Halbuki bana bunu yapan "o" değil ki hiçbirinde. Aynı o sevdiğim o mu o artık? Hayır. Neyi özlüyorum? Eski, bildiğim halini; beni dinleyen, anlayan, seven, zorlayan, gözümün içine bakan, bana karşılık veren halini. Göremiyorum, o eski halinden eser yok şimdi. Görsem, kabullenemiyorum. Tüm bunlar benim için fazla gerçekdışı.
Bir idrak etsem bu gerçeği, "sen o değilsin" deyip kapı dışarı edeceğim bu tanımadığım insanı ama yok, benim hala umudum var, insanların iyi niyetine olan umudum... "Peki bu kadar anlattığın şeyden sonra, nasıl kopmuyor bu ilişki?" sorusunun cevabı bu. Bilmiyorum nasıl kopmuyor, sadece o iyi niyete olan inancıma bağlı, duruyor işte öyle.
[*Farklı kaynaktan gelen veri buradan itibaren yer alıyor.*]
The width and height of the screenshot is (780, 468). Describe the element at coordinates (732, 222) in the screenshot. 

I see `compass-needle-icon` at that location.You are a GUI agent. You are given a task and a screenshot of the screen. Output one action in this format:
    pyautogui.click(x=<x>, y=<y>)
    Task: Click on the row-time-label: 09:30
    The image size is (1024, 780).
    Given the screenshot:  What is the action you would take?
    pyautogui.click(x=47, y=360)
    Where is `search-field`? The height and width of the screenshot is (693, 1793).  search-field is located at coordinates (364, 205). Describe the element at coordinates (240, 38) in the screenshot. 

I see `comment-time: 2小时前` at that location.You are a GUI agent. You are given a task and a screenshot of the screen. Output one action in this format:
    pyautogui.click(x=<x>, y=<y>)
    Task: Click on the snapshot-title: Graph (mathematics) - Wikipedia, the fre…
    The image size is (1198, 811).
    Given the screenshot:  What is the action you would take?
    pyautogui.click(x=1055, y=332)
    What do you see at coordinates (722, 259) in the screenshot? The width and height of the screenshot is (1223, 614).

Hiç kopmayacağının garantisi yok ama belki, bu noktaya gelmesi ne kadar sürdüyse bir o kadar daha zaman geçer ve bu arada, güçlenmenin yolunu bulur ilişki. Bu da umudum işte, benim hala.
Bu umut yoruyor beni. Ah, ah; insan yorulduğunu oturduğu zaman fark ediyor ancak ve bunu fark ettiğinde de bazen ağlıyor, acıdan çok yorgunluktan ağlıyor insan.
Tüm bunları fark ettim ben bugün, ağlamamak için camı açıp atkımı gevşetirken.
Bana birinin gerçekçiliğimi hatırlatması gerekiyor, yoksa insanları kanadıkça kayıptan öleceğim. Bu hatırlatma işi için bütçe bile ayırabilir, kendime mütemadiyen beni bana iteleyen bir papağan tutabilirim. Hayır, karga istemiyorum, kılavuza ihtiyacım olmayacak. Sadece hatırlatma. "Hatırlatma kağıdı" gibi, kopya değil de.
Sanırsam bu papağanlara günümüzde "profesyonel yardım" deniyor.